Every process gets three file descriptors by default when it starts:
0 -> stdin (standard input)
1 -> stdout (standard output)
2 -> stderr (standard error)
When the program opens additional files, they get assigned the next available numbers: 3, 4, 5 and so on.
You can see the file descriptors of any running process through /proc:
ls /proc/<PID>/fd
This will show you every file, socket, pipe or device that process currently has open, each represented as a numbered symlink.
Everything is a File Descriptor
This is where the "everything is a file" philosophy gets very practical. In Linux, file descriptors are not just for files on disk. They represent:
Regular files
Directories
Network sockets
Pipes between processes
Device files in
/dev
When your Node.js server accepts an incoming HTTP connection, the kernel hands it a file descriptor for that socket. The server reads from it and writes to it just like a regular file. Same interface, whether it is a text file or a network connection.
The Default Limit and Why it Matters
The kernel puts a limit on how many file descriptors a single process can have open at once. You can check yours with:
ulimit -n
On most systems this defaults to 1024. This means a single process can have at most 1024 files, sockets, or connections open at the same time.
For a simple script or a CLI tool, 1024 is more than enough. But for a web server or a WebSocket server, this becomes a real problem fast.
The WebSocket Problem
A WebSocket server maintains a persistent open connection with every connected client. Each connection is a file descriptor. So if you have 1024 concurrent users connected to your WebSocket server, you have hit the limit. The 1025th user cannot connect. The kernel will throw a Too many open files error and your server will start rejecting connections.
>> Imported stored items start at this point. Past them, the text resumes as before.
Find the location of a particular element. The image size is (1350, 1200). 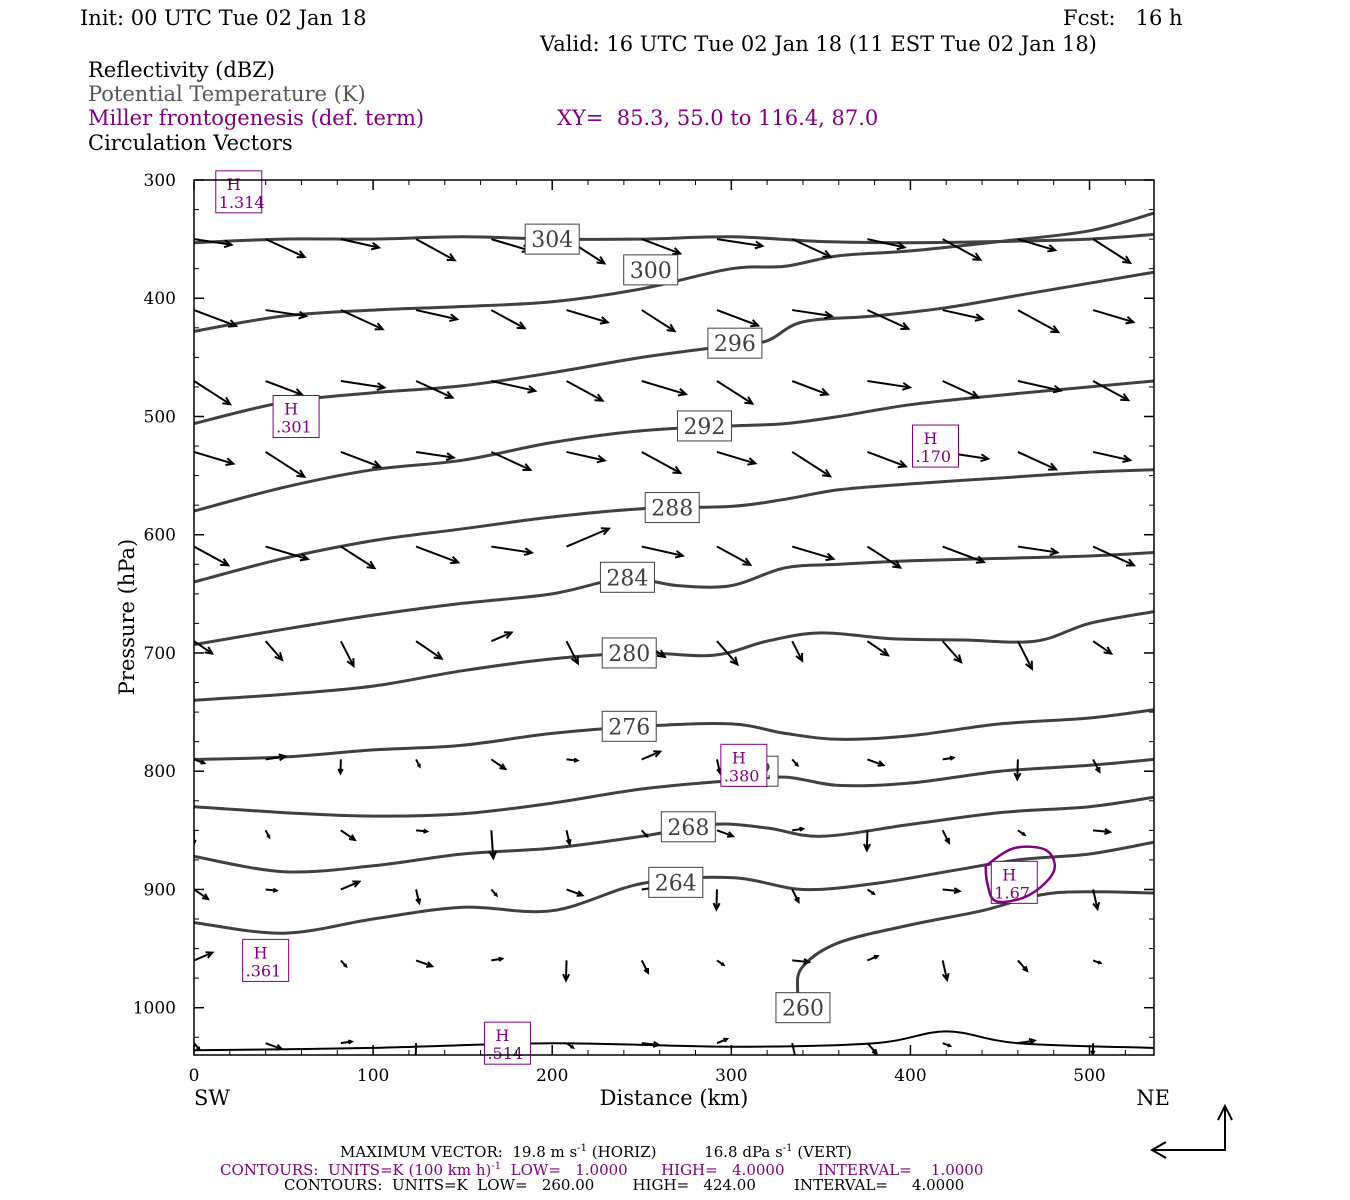

theta-label-284: 284 is located at coordinates (627, 577).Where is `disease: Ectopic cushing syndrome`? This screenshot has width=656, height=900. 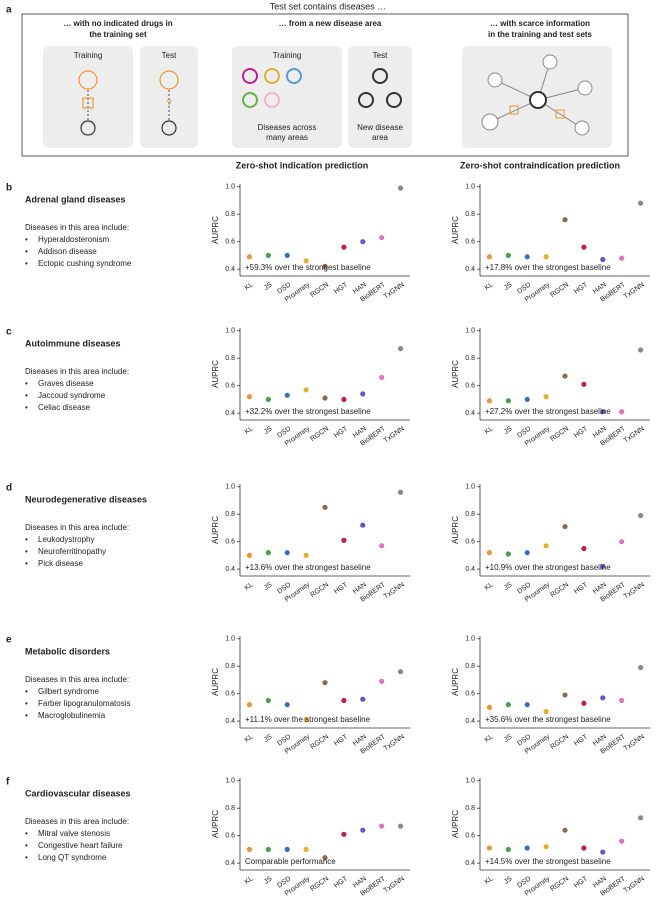 disease: Ectopic cushing syndrome is located at coordinates (85, 264). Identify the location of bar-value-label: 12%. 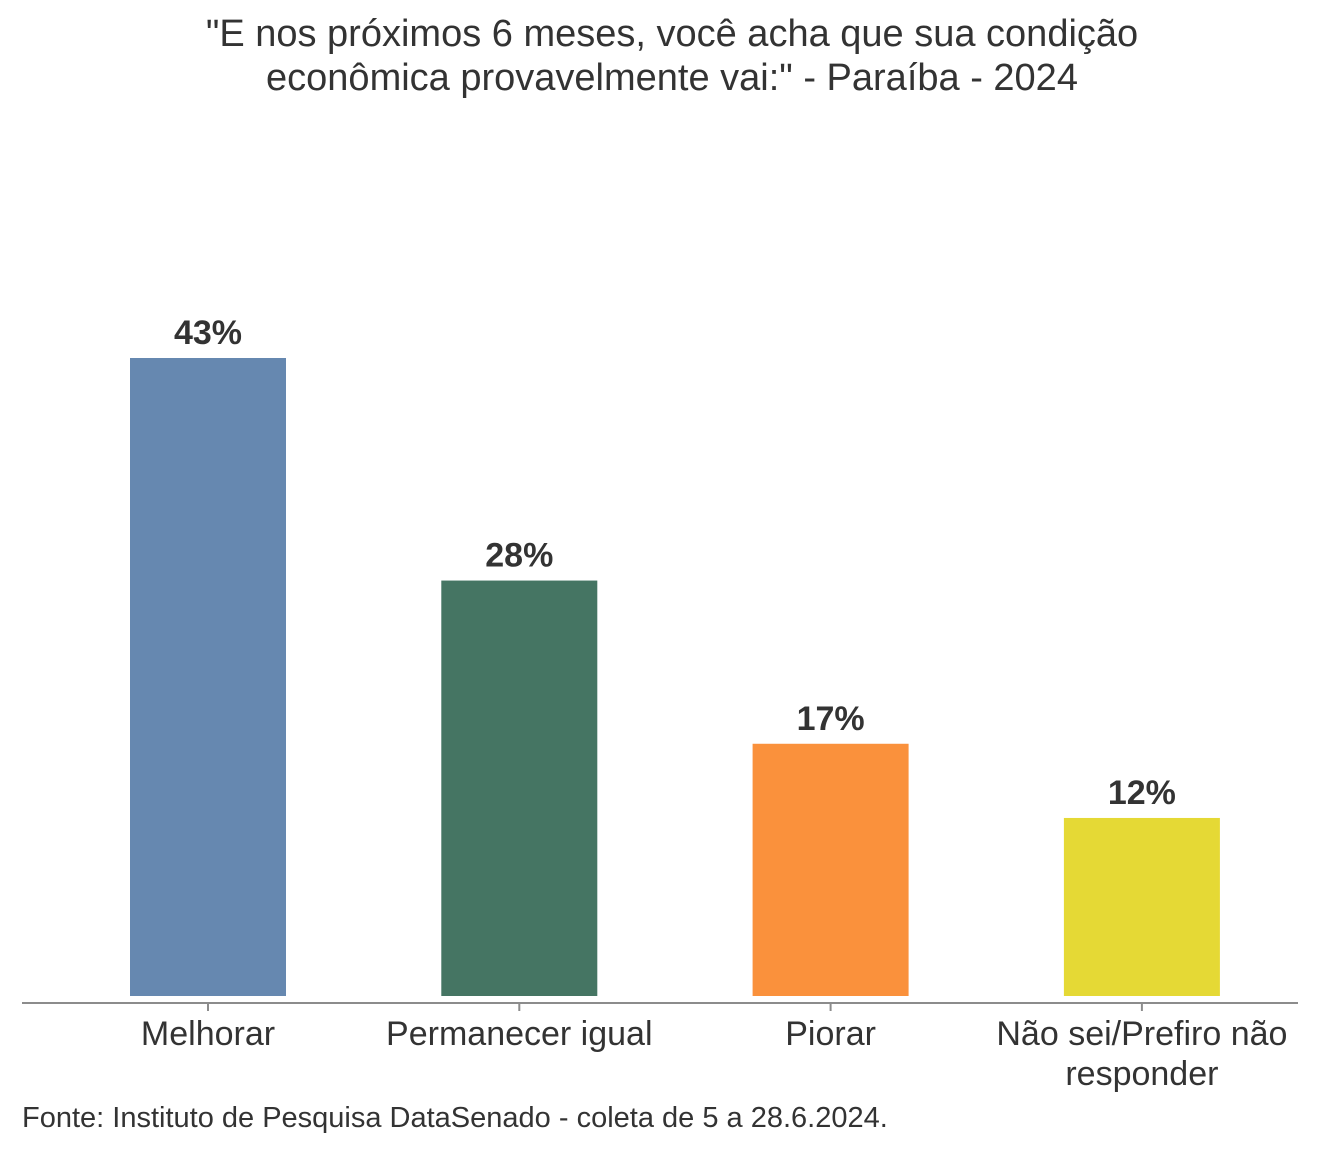
(1142, 793).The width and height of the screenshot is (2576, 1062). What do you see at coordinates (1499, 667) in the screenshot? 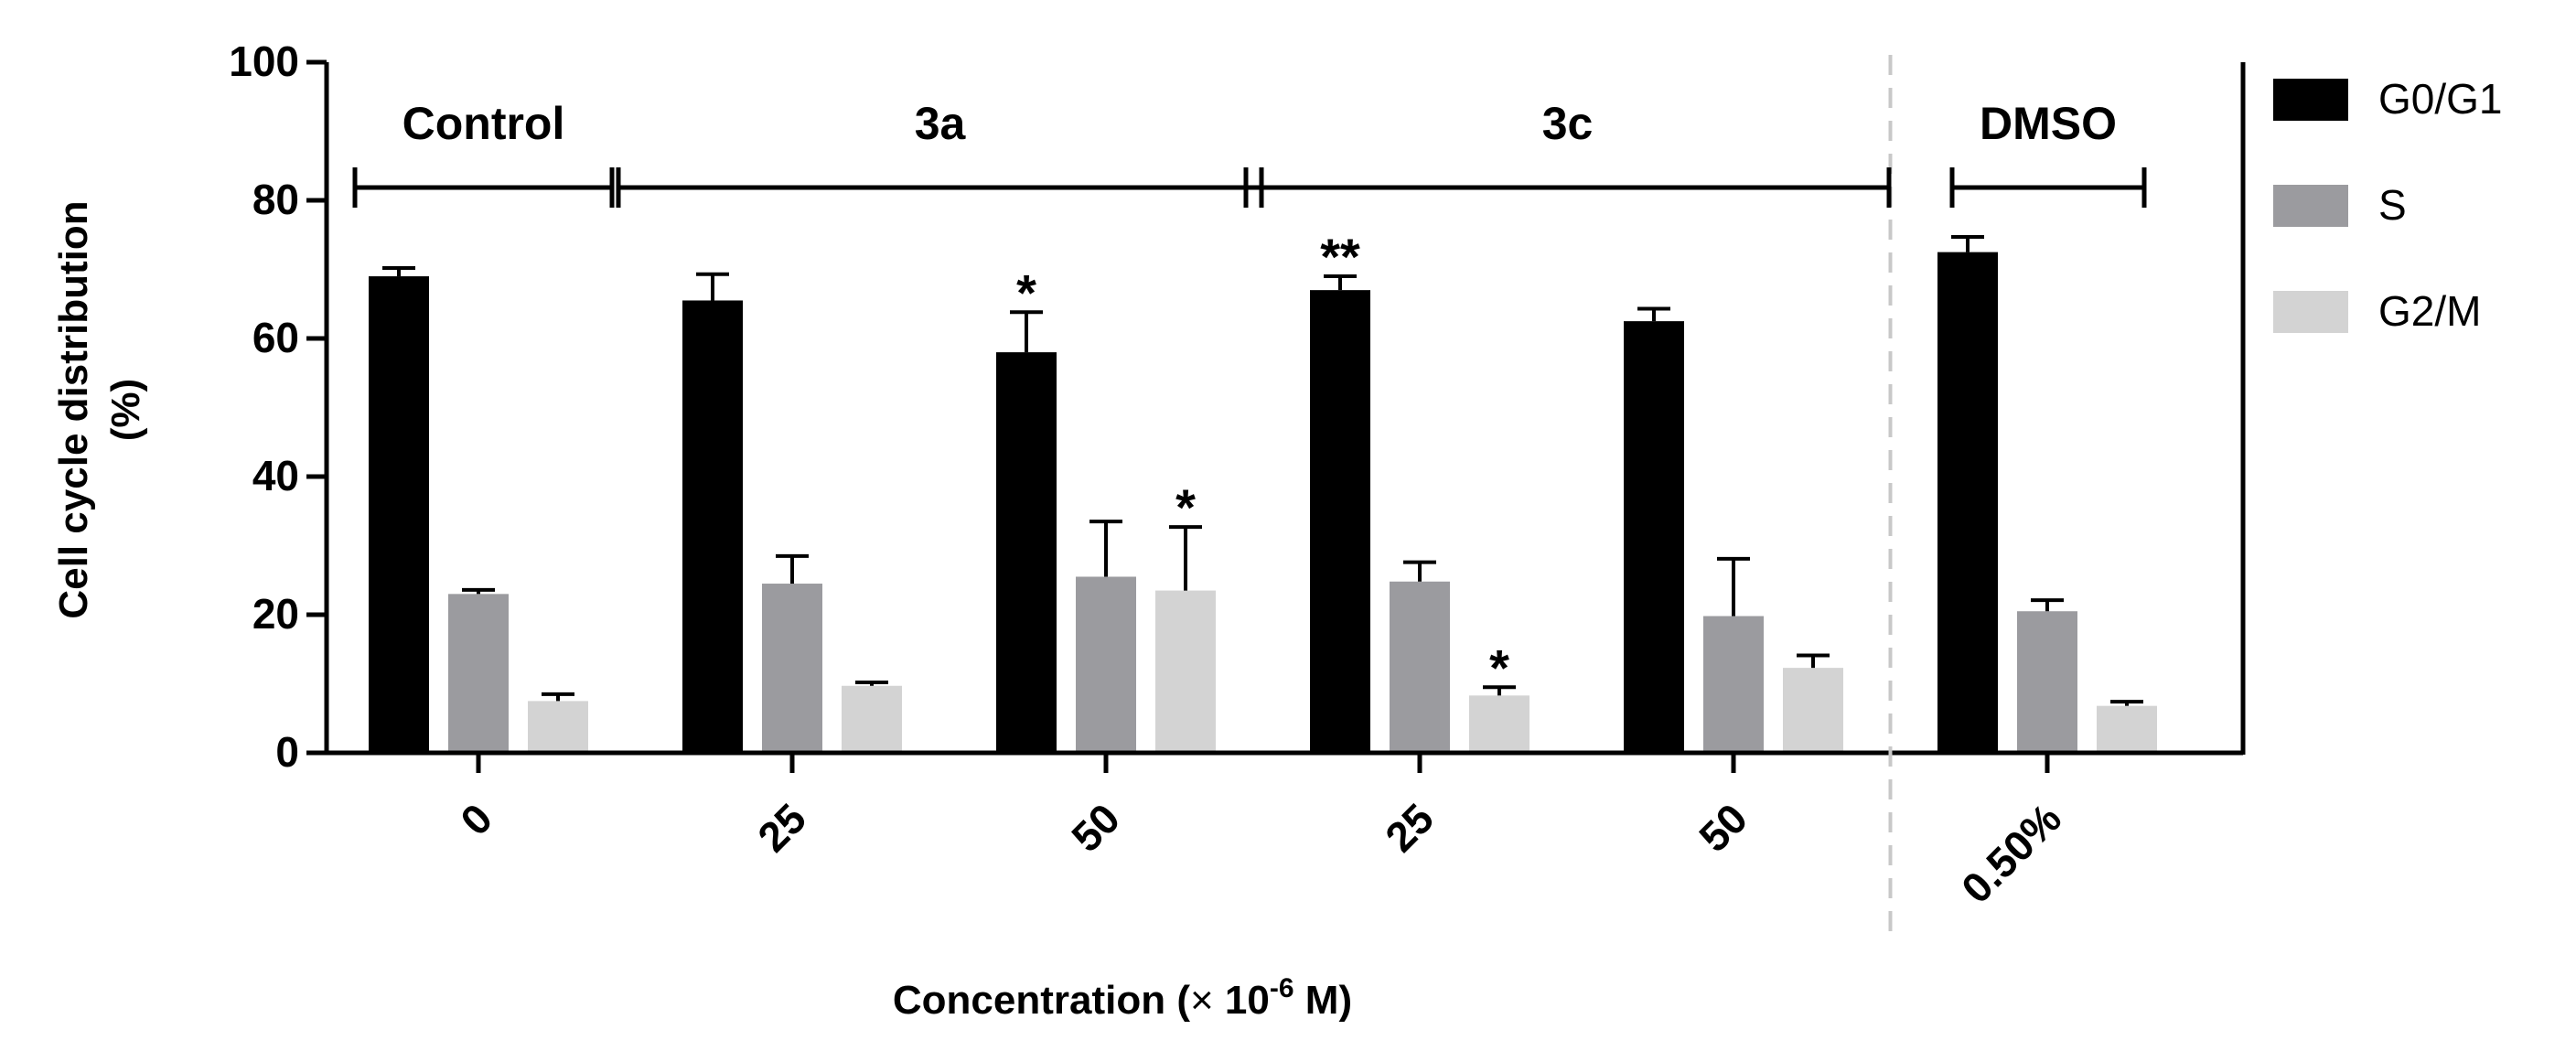
I see `significance-marker-3: *` at bounding box center [1499, 667].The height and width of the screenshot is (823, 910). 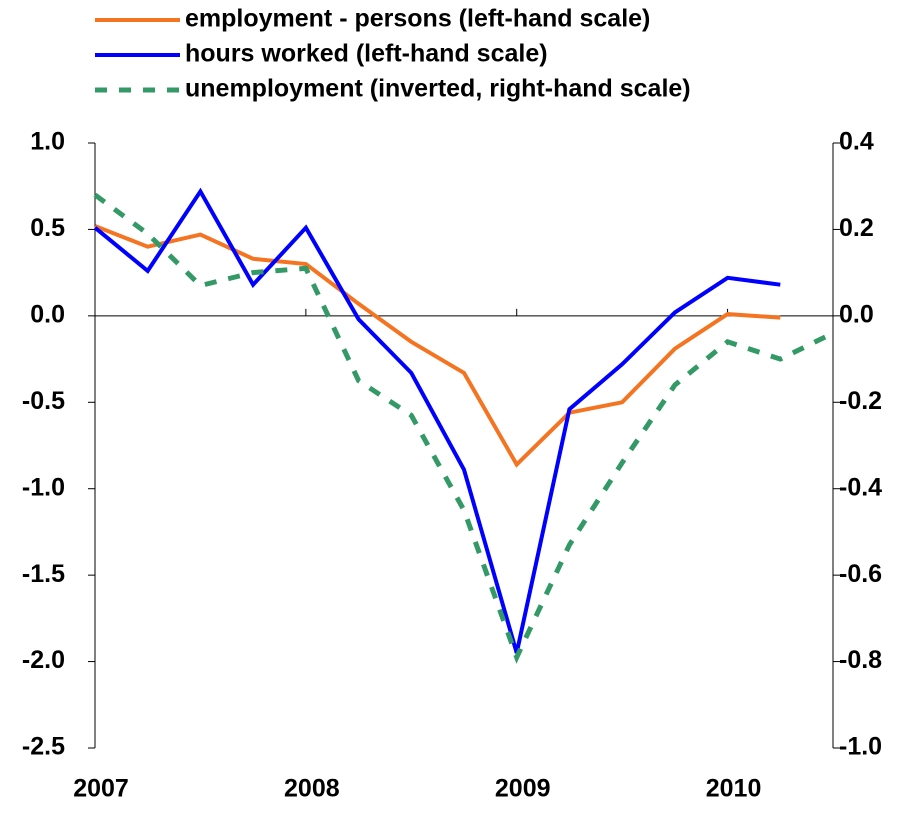 What do you see at coordinates (523, 789) in the screenshot?
I see `x-tick-label: 2009` at bounding box center [523, 789].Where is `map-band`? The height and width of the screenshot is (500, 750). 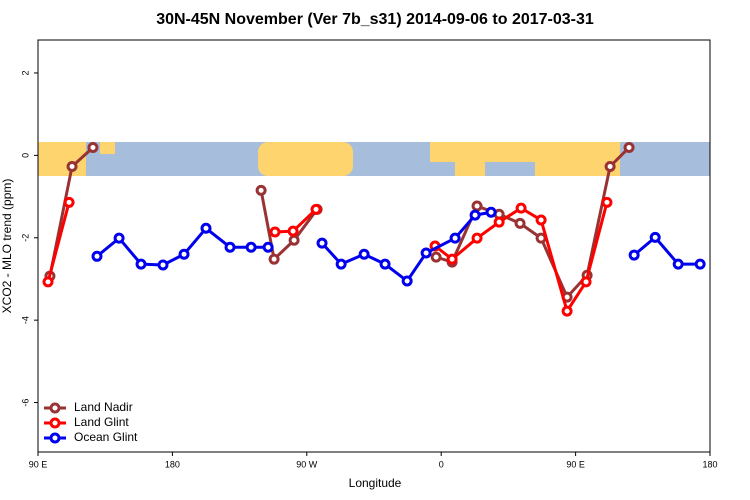
map-band is located at coordinates (374, 159).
This is not a bug in your code. It is a system level limit you need to raise.
Raising the Limit
There are two limits to be aware of:
ulimit -n # soft limit, applies to your current session
To raise it permanently, you edit /etc/security/limits.conf:
* soft nofile 65536
* hard nofile 65536
The * applies to all users. nofile stands for number of open files. 65536 is a common production value for web servers.
For systemd managed services, you set it directly in the unit file instead:
[Service]
LimitNOFILE=65536
After making these changes, restart the service and verify:
cat /proc/<PID>/limits
This is one of the first things you tune when deploying a WebSocket server or any high concurrency application in production. A server with default limits will quietly start failing under load, and the logs will tell you exactly why.
Conclusion
In the end, the Linux filesystem is far more than a collection of folders. It reflects a philosophy of simplicity, consistency, and treating system resources through one unified interface.
Once you understand what lives where, Linux stops feeling mysterious and starts feeling logical. And as developers, that understanding gives us a real edge when working with servers, debugging production systems, or simply feeling more at home inside the machines that run the modern web.